Task: Copy exactly. Begin at the line containing "Viewport: 2420px width, 1351px" and stop at the last line of the entries, omitting any pictures.

Data listing:
======
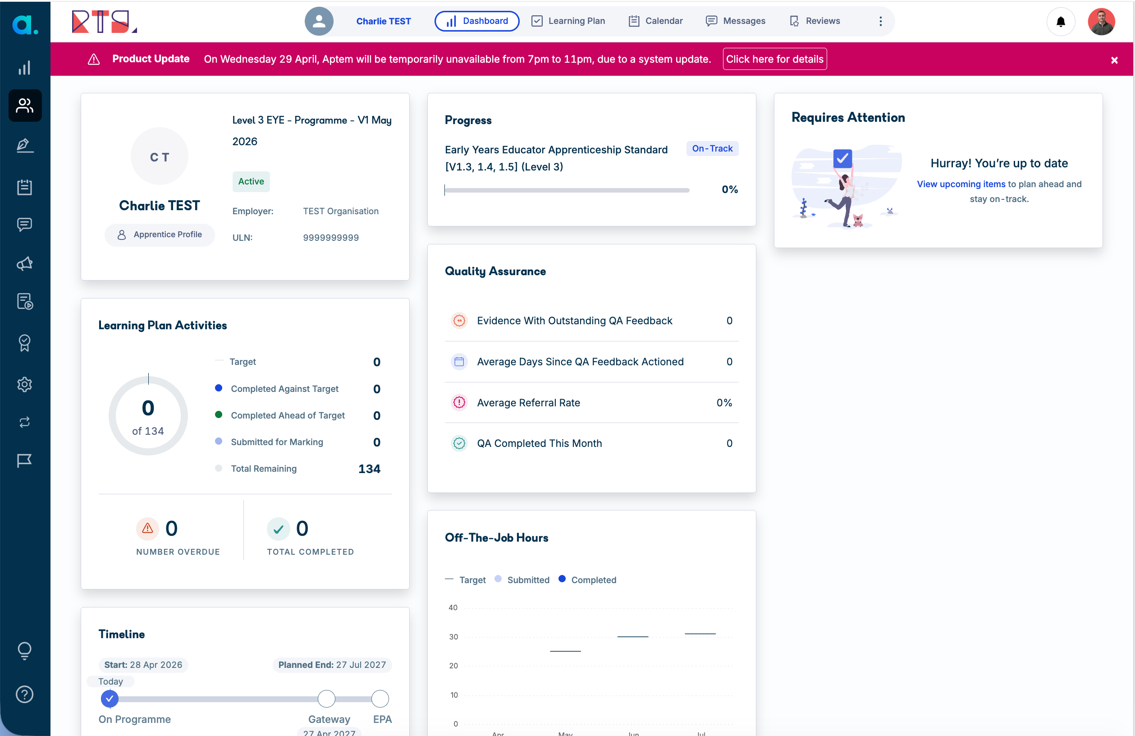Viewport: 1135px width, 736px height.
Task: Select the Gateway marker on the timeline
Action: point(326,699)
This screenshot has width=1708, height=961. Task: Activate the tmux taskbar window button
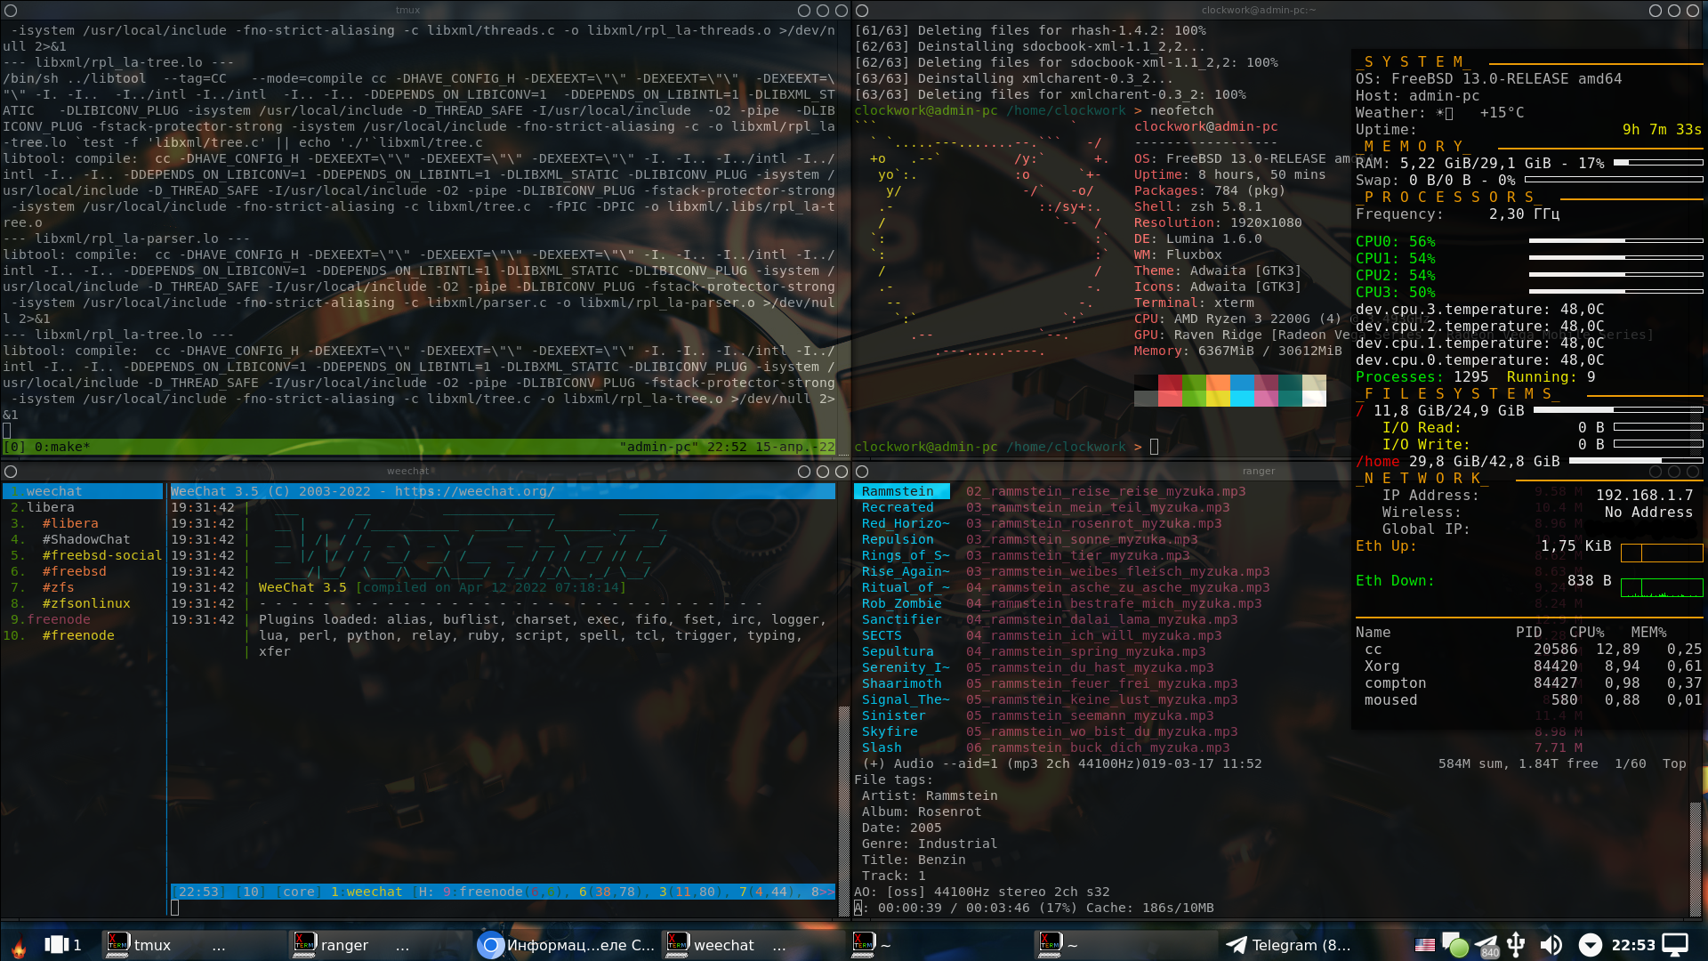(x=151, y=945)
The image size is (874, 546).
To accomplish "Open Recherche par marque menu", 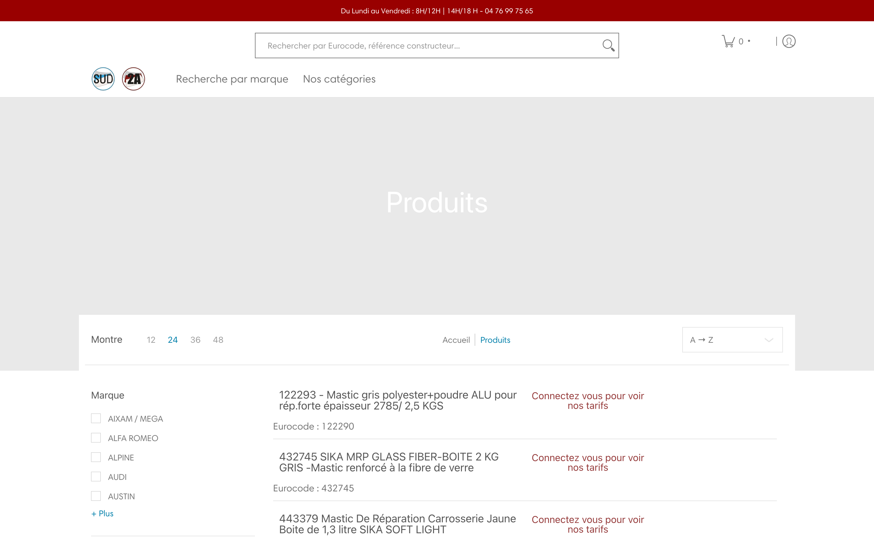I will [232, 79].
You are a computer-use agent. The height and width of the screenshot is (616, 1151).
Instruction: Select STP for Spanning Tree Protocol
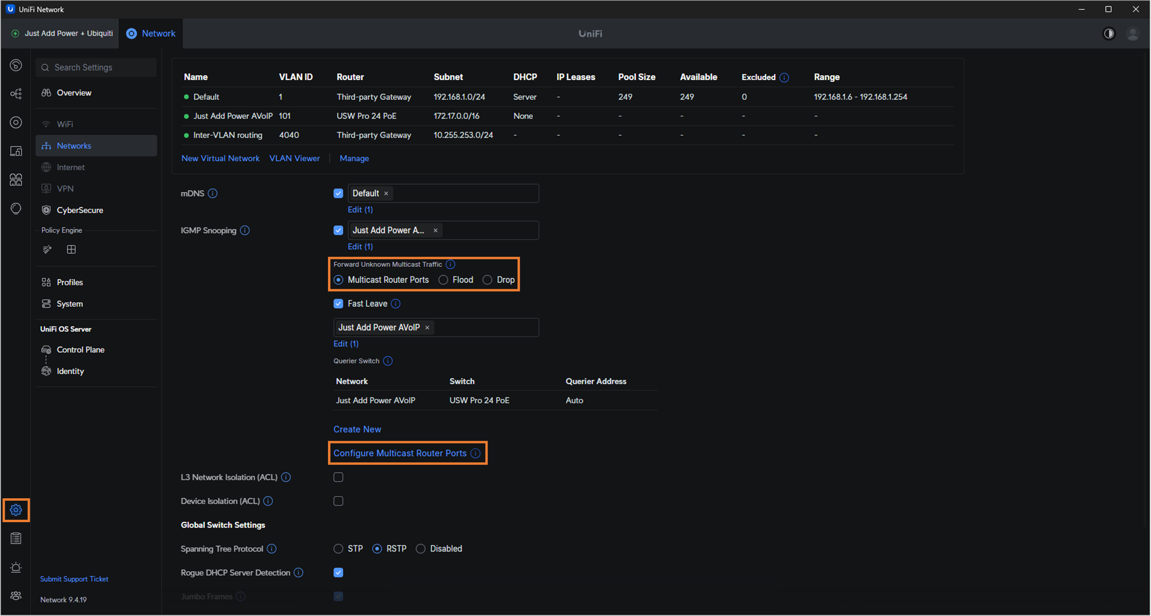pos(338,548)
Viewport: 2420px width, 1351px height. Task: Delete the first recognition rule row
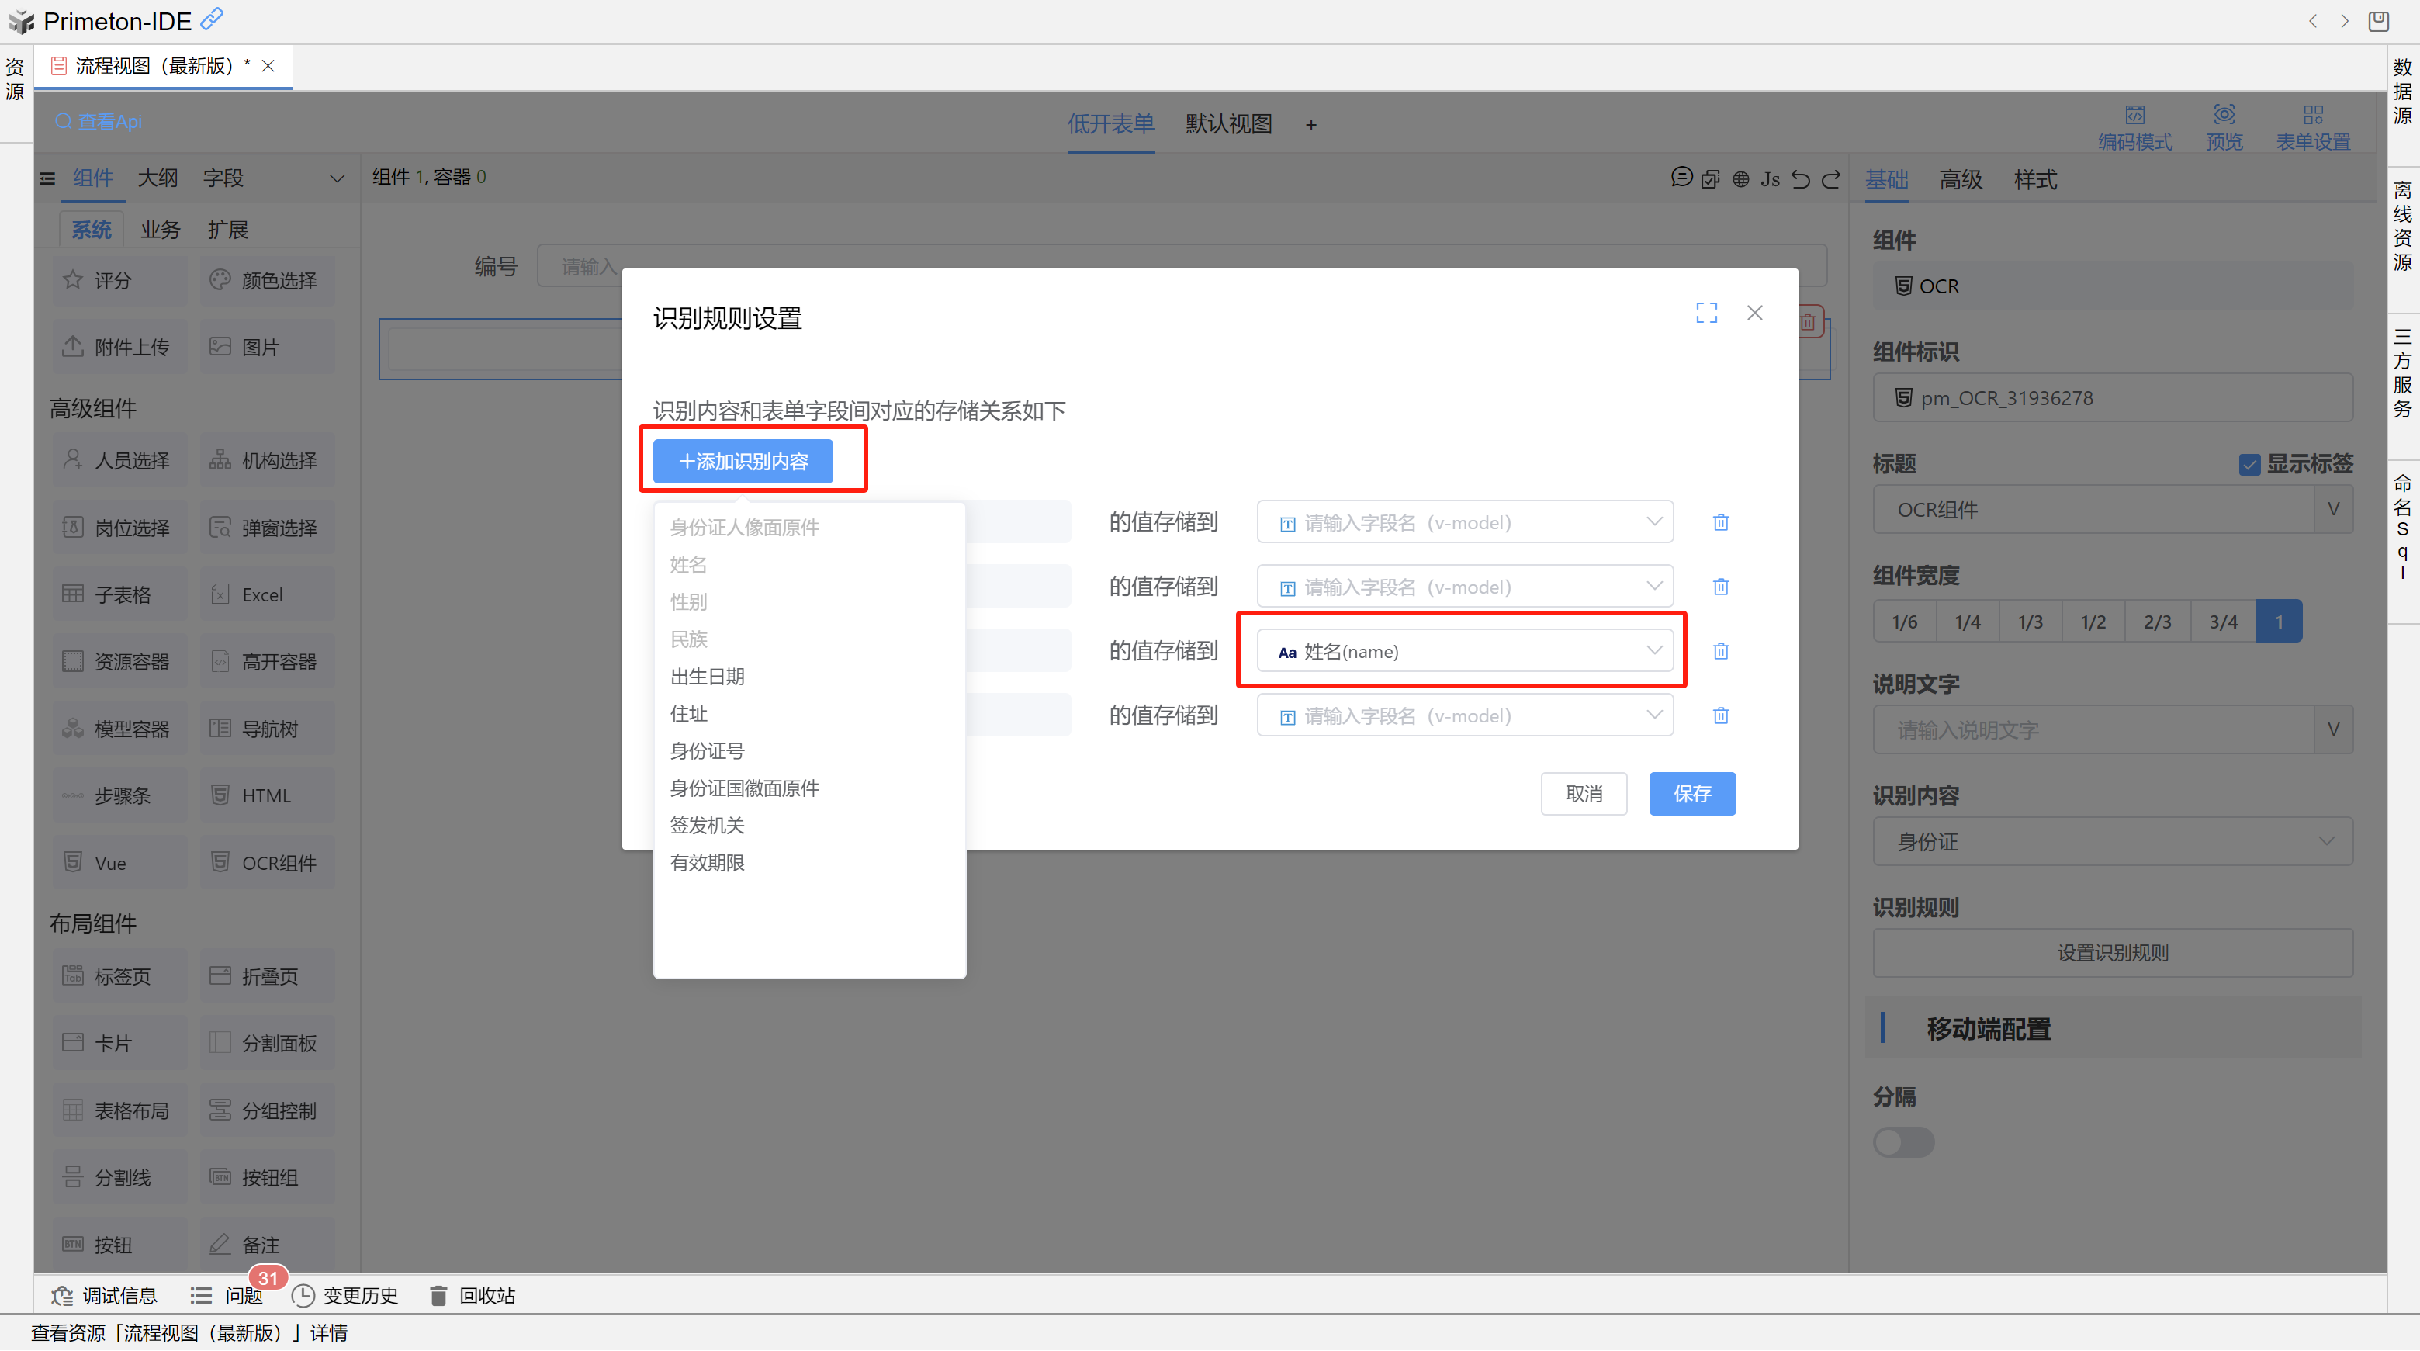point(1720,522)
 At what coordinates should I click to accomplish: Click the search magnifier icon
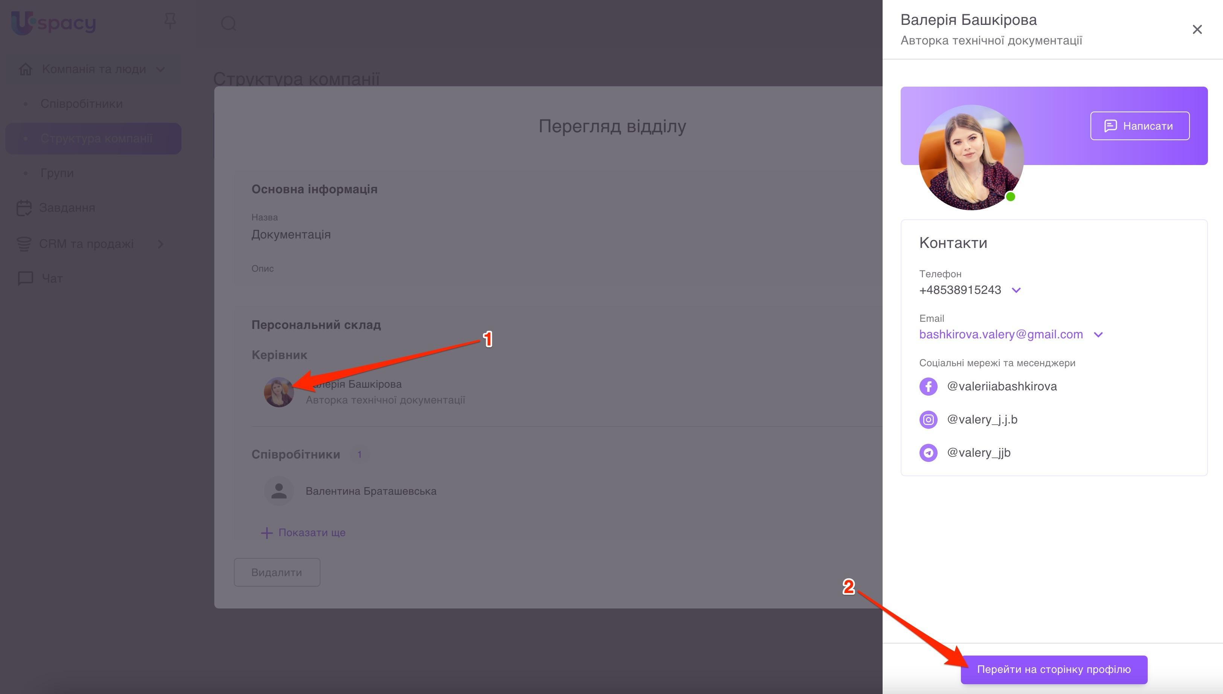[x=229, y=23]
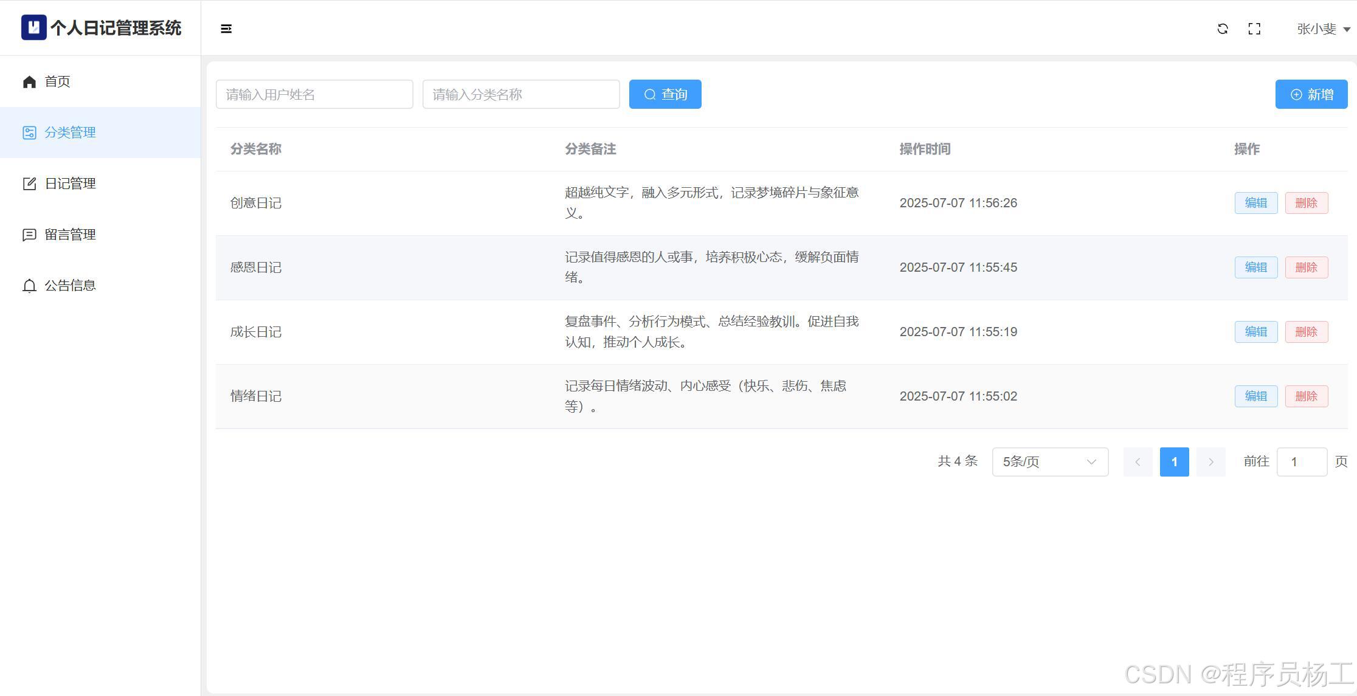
======
Your solution:
Viewport: 2420px width, 1351px height. Task: Delete the first recognition rule row
point(1720,522)
 At what coordinates should I click to accomplish: Click the search magnifier icon
[x=229, y=23]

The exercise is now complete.